— What you need to do —
- A) Turn the records, from the line with "You are a computer-use" up to and including the line with "[x=479, y=42]", into a Markdown table with the columns Row and Line. Omit blank lines and leave the pictures out.
- B) Carry on the forum thread about the 1901 Singer sewing machine from the point at which it stops.

— Excerpt provided —
>> Begin
# Stalked by Singer or Look What Followed Me Home



## RebelDigger (Aug 5, 2010)

LOL. It was just so pretty! Even had the puzzle box with attachments. Paid $75 for it. 1901 Singer 27.


----------



## AngieM2 (May 10, 2002)

oh my THAT is really pretty. I bet once it's dusted off and polished it will be even more beautiful.


----------



## Terri in WV (May 10, 2002)

Beautiful cabinet!

I've never been lucky enough for something like that to follow me home.  Of course I don't look too hard or I probably would.


----------



## Molly Mckee (Jul 8, 2006)

How nice you found it and gave it a good home!


----------



## FarmChix (Mar 3, 2013)

She's a beauty!


----------



## Chixarecute (Nov 19, 2004)

I think that going to look at an old sewing machine is very much like "just going to look at puppies at the animal shelter!"


----------



## ErinP (Aug 23, 2007)

Oh my! She is _beautiful_! I LOVE the seven drawer cabinet, but the ones I find are always either priced way too high, or they're falling apart...


----------



## Maura (Jun 6, 2004)

I have one of those (less expensive cabinet) with the Sphynx decal. I had to order a bobbin winder for it because the one it had was for a different machine. Oil it good!

Mine works very well, I've even quilted with it. It does not have a back stitch. If you try to back sew, it simply unsews. You have to either turn the item around and stitch forward, or tie off the threads. Still, I think it is a great machine, and I can leave it in the living room because it is a cool piece of furniture.


----------



## Maura (Jun 6, 2004)

I have one of those (less expensive cabinet) with the Sphynx decal. I had to order a bobbin winder for it because the one it had was for a different machine. Oil it good!
>> End
— Given information —
>> Begin
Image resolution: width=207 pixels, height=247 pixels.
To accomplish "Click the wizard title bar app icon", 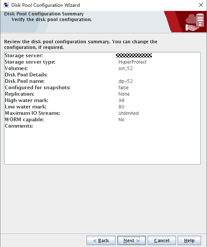I will coord(6,5).
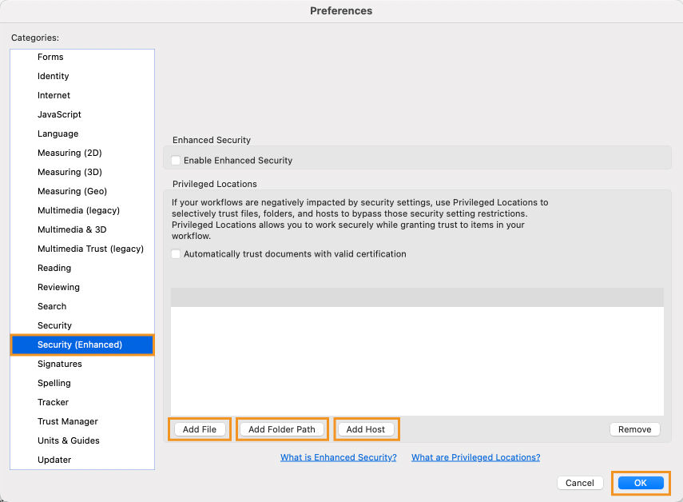Click the Remove button
683x502 pixels.
[x=634, y=429]
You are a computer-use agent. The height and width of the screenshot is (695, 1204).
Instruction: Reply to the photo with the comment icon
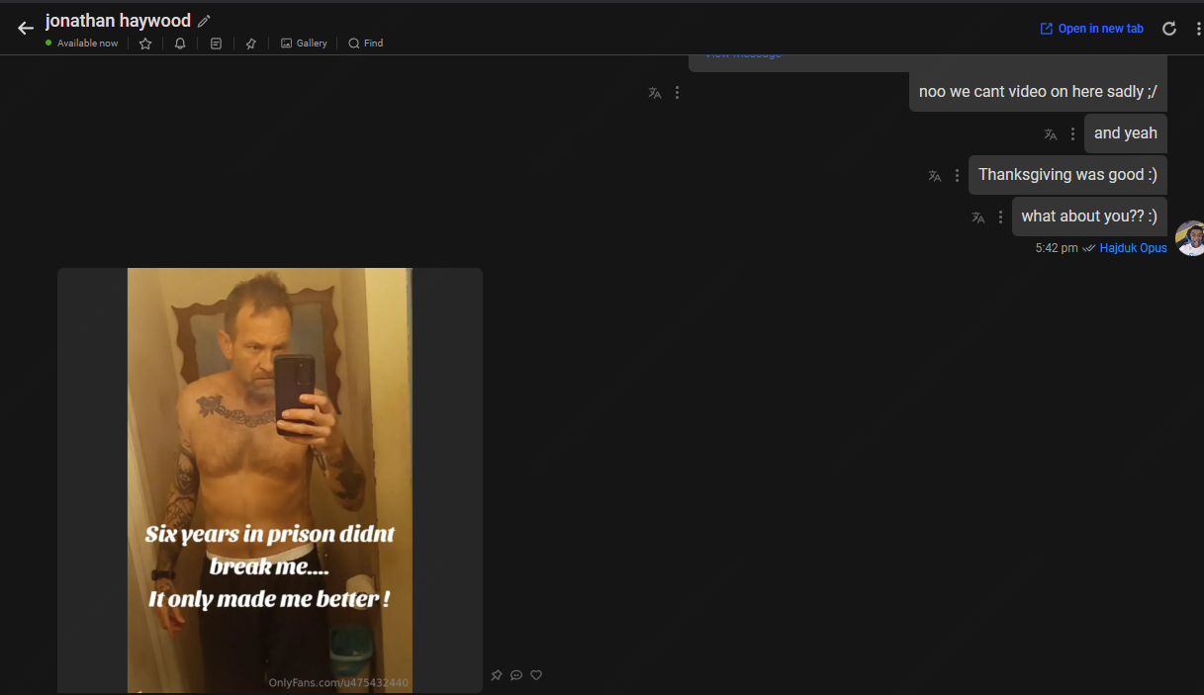(516, 674)
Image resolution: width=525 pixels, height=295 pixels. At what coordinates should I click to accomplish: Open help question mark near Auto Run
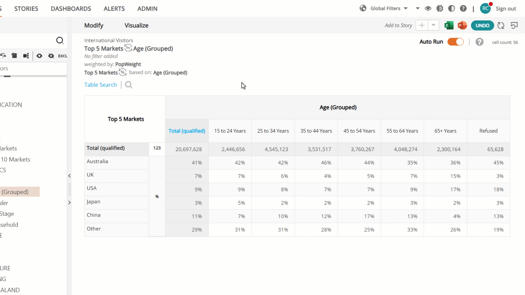[x=479, y=42]
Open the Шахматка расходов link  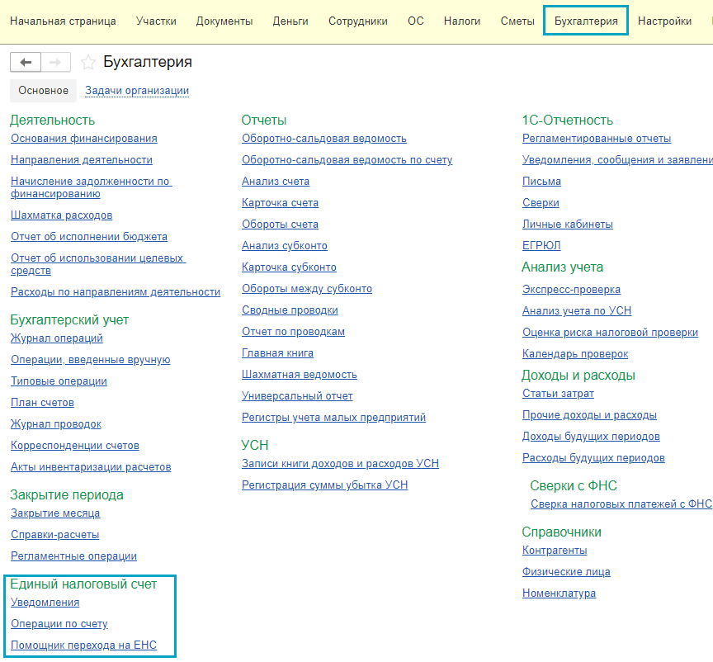61,215
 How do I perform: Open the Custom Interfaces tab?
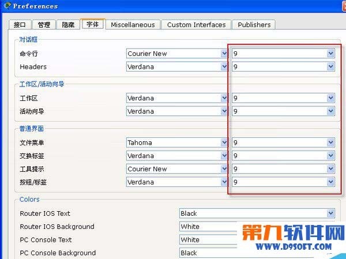click(x=196, y=25)
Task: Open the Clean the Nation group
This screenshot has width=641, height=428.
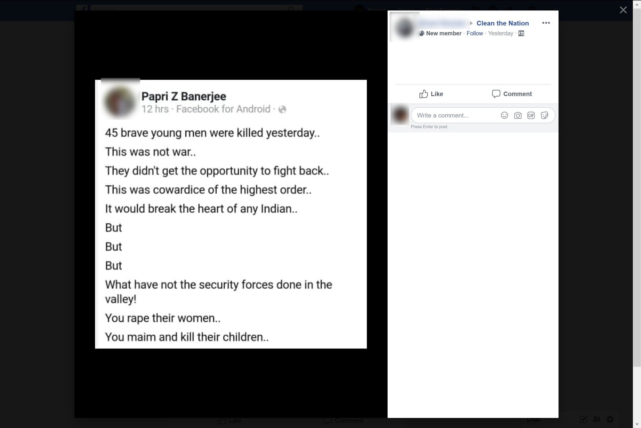Action: coord(502,23)
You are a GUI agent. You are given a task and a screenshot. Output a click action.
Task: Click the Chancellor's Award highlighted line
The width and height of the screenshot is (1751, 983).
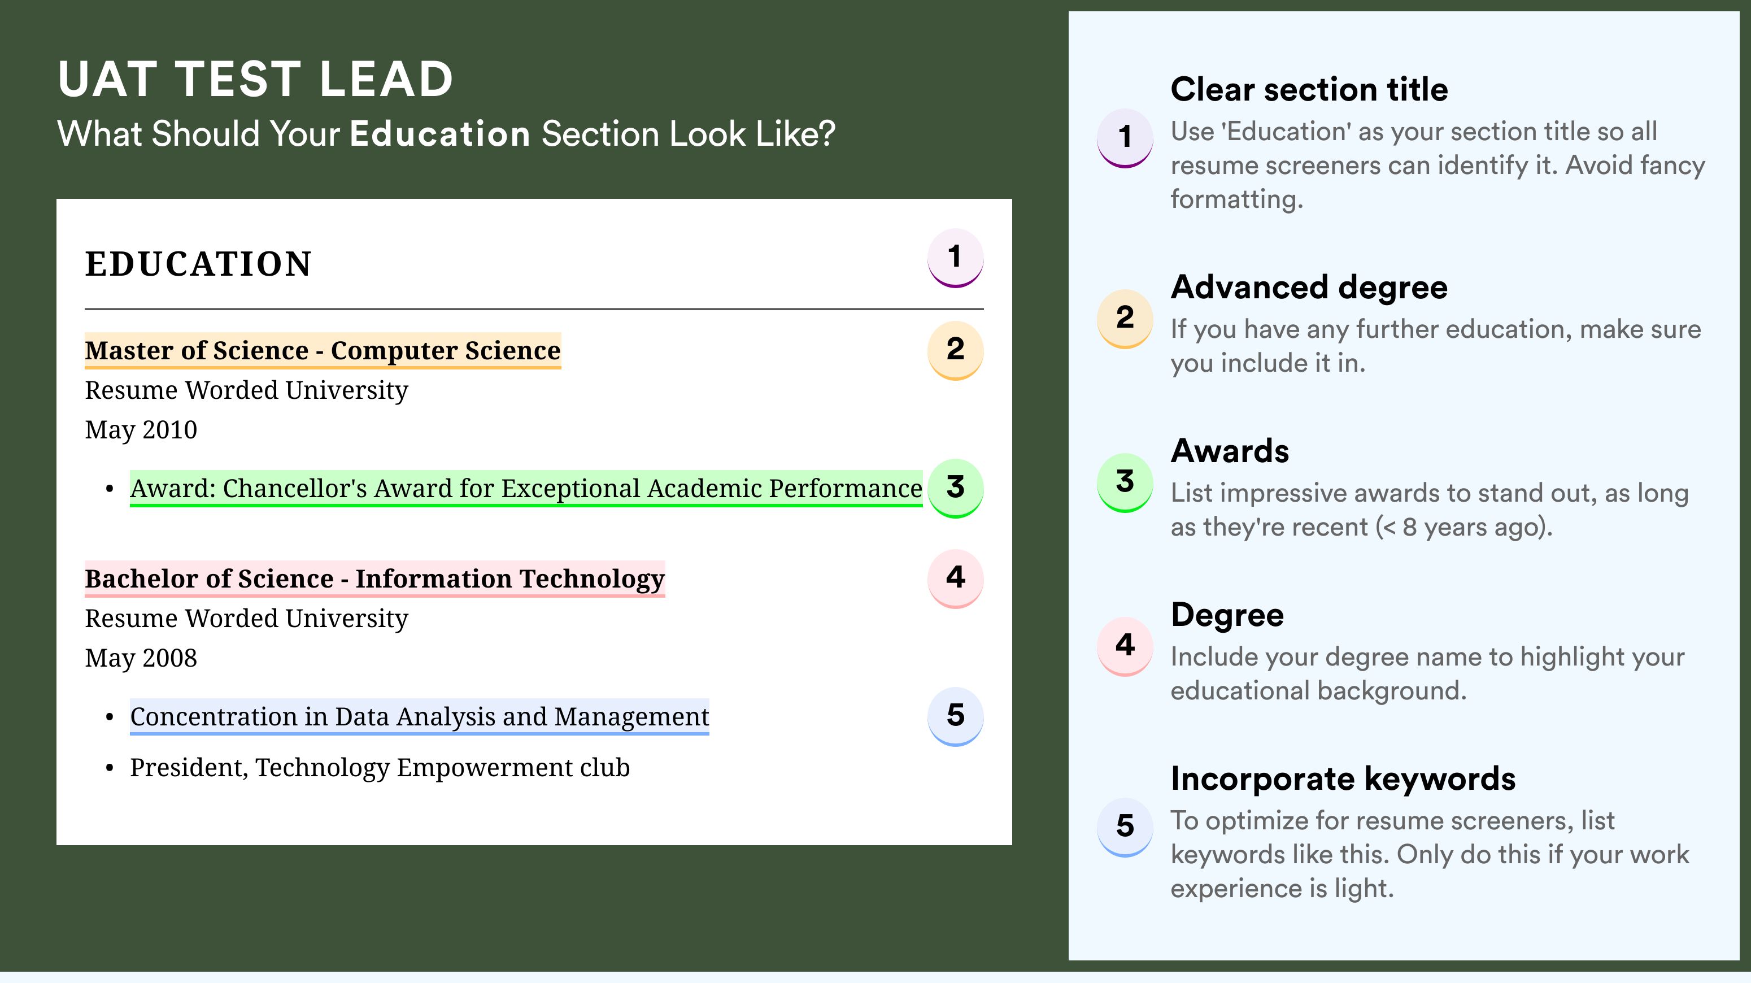pos(525,488)
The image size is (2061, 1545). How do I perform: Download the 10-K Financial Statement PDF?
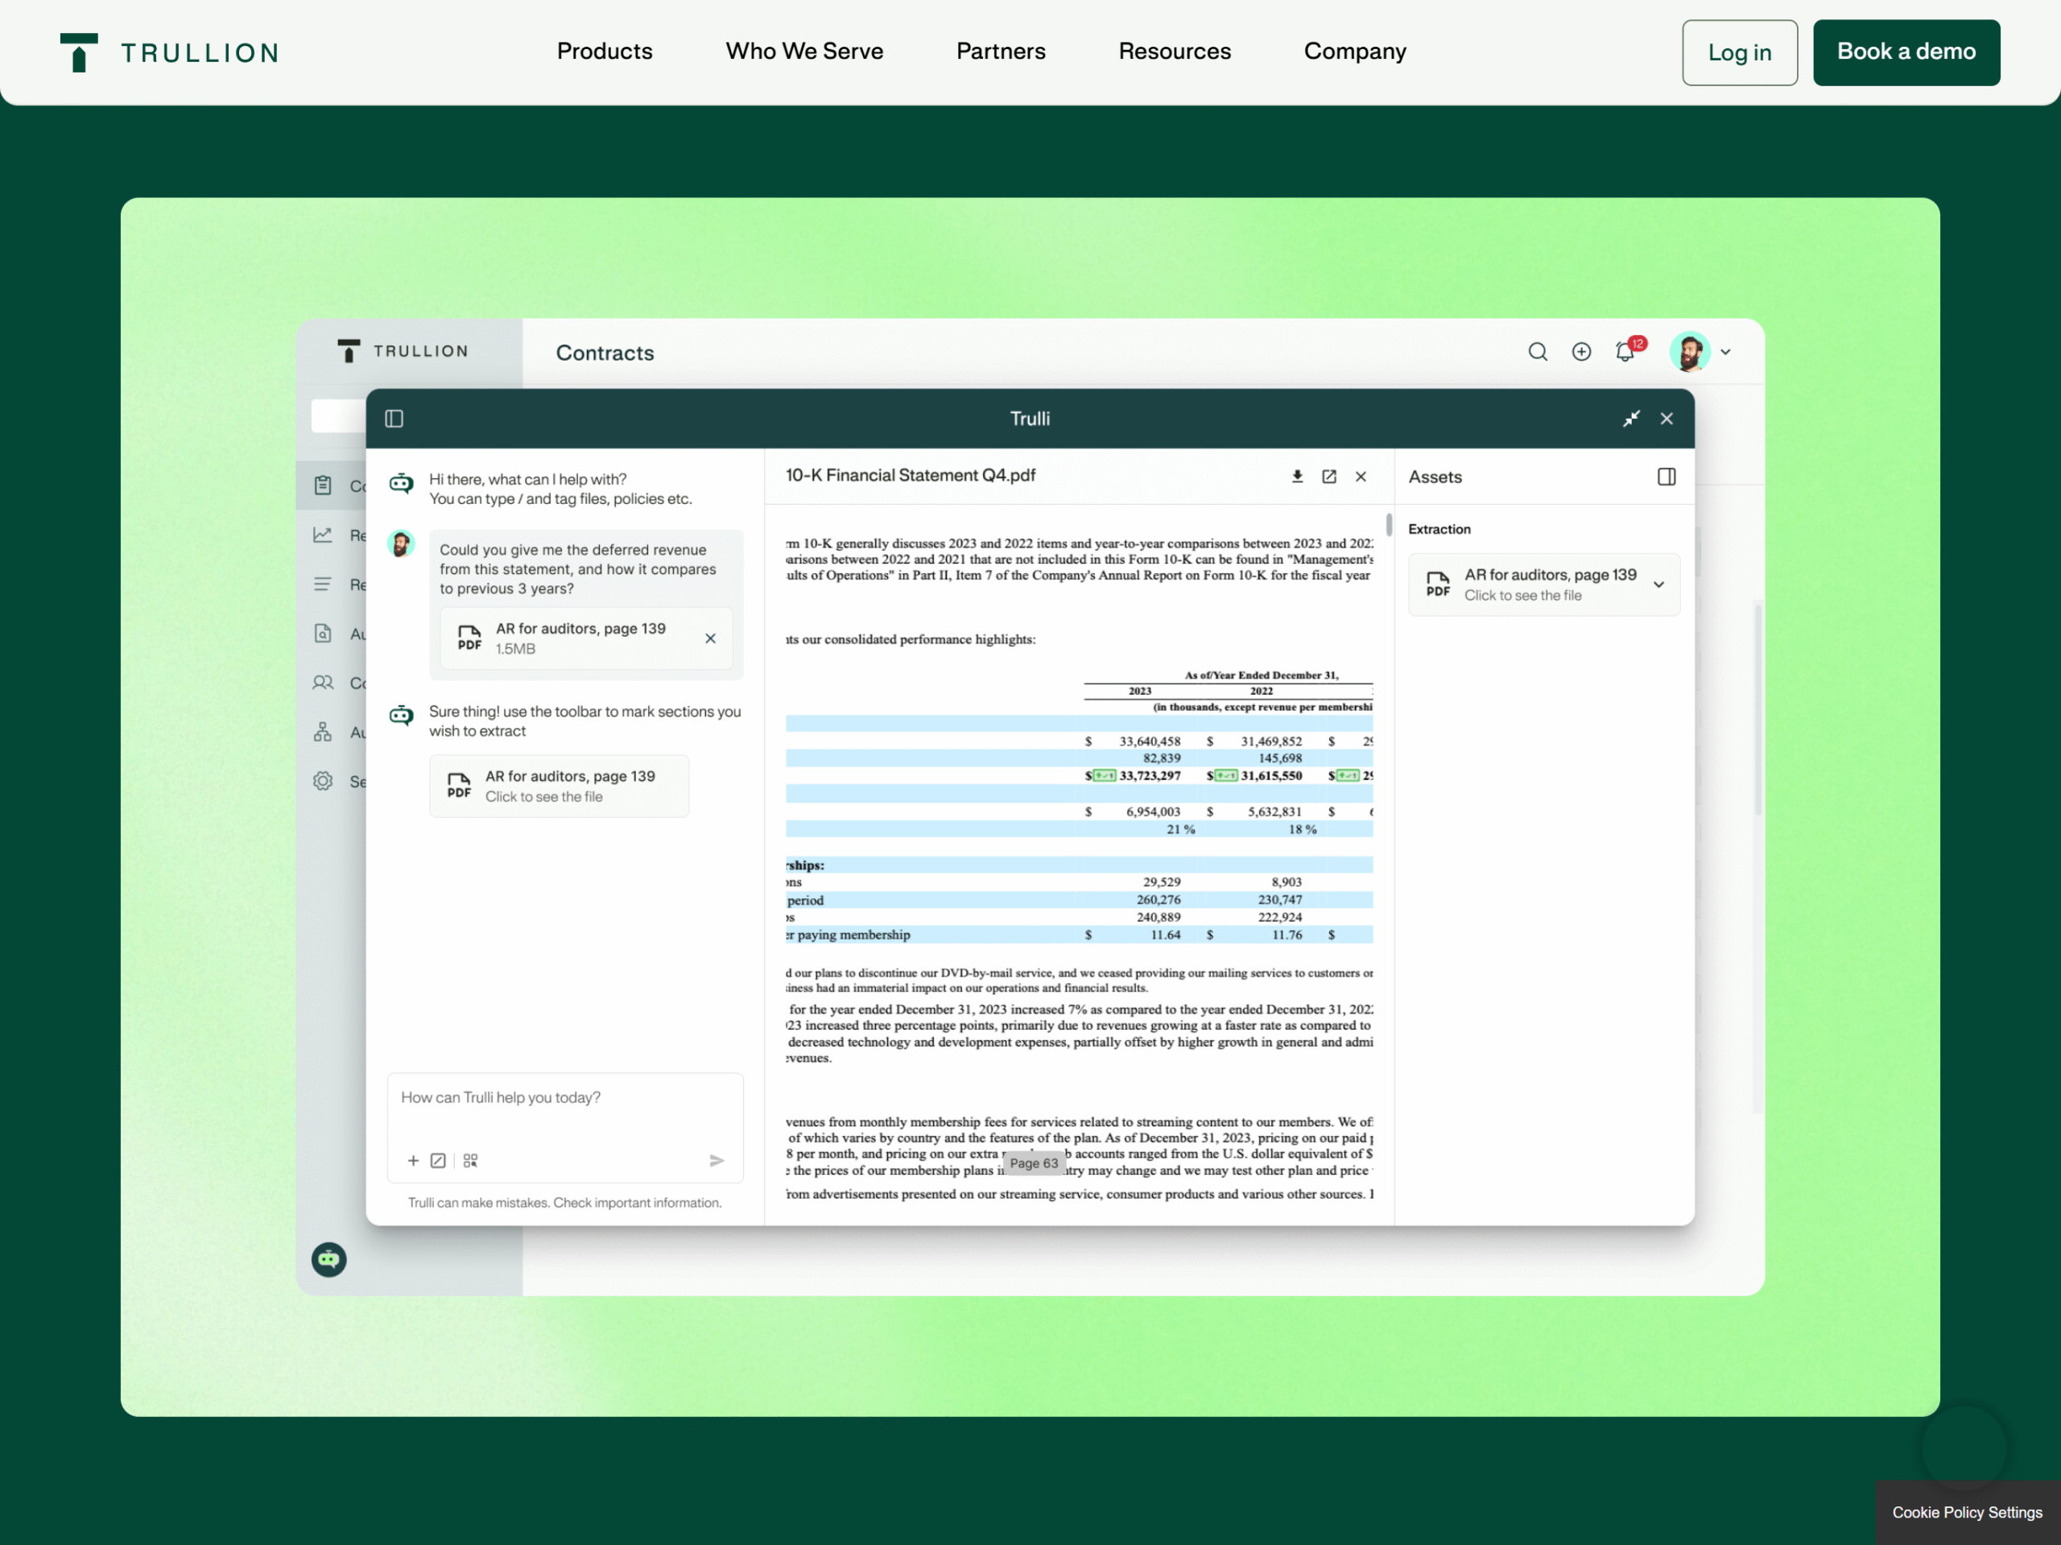pos(1297,476)
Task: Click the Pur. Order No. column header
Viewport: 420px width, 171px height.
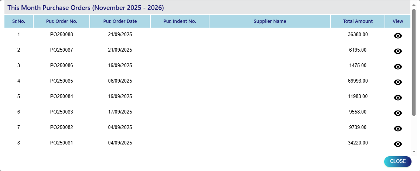Action: click(x=62, y=21)
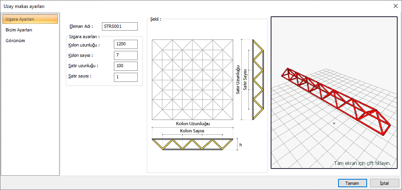The width and height of the screenshot is (402, 190).
Task: Close the Uzay makas ayarları dialog
Action: pyautogui.click(x=395, y=6)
>> End
— The responses —
- A)
| Row | Line |
|---|---|
| 1 | You are a computer-use agent. The height and width of the screenshot is (695, 1204). |
| 2 | Instruction: Reply to the photo with the comment icon |
| 3 | (516, 674) |
| 4 | Image resolution: width=525 pixels, height=295 pixels. At what coordinates should I click to accomplish: Open help question mark near Auto Run |
| 5 | [x=479, y=42] |

- B)
Mine works very well, I've even quilted with it. It does not have a back stitch. If you try to back sew, it simply unsews. You have to either turn the item around and stitch forward, or tie off the threads. Still, I think it is a great machine, and I can leave it in the living room because it is a cool piece of furniture.


----------



## Macybaby (Jun 16, 2006)

Very nice! I'd love one like that, but I'm about out of room and would have to kick one of the other "kids" out first. I think I need a bigger house - or an converted RV out back to move some into.


----------



## RebelDigger (Aug 5, 2010)

I started cleaning it today. Boy o boy, I don't think it has been used in decades. Most likely sat in someone's house to look good. It is not frozen up or anything but, all the screws are stuck so I had to use PB Blaster on them and am letting them soak. However, it does sew as is which is a huge plus.

I sew on a treadle routinely, the other one is the 66, I just leave long tails on the thread and tie a knot or sometimes will turn the work and sew a few stitches to lock them. No biggie.

This is my 3rd Sphinx decal machine. The others are another 27 which is almost in the boat anchor category and a 127 that I put a hand crank on. This one has the best decals of the 3. The 66 I have put up photos here before, it is a back clamping Red Eye. 

I am tickled to get the puzzle box with this one. It has an underbraider in it and wouldn't ya know, I am about to make a Civil War dress for myself that will have 30 yards of soutache trim in decorative designs on the bodice and skirt hem, so the underbraider is going to be a God send.

Totally loving having a "new" old machine that I don't have to work on to get it to sew. This one is just needing a good cleaning.


----------



## Macybaby (Jun 16, 2006)

I love the old machines - came back from the trip to GA with 12 of them in the car. Picked up the last three in NE-so it was a very tight fit the last 400 miles. Didn't have room for any cabinets, though I did get one small table a 3/4 size case fits into.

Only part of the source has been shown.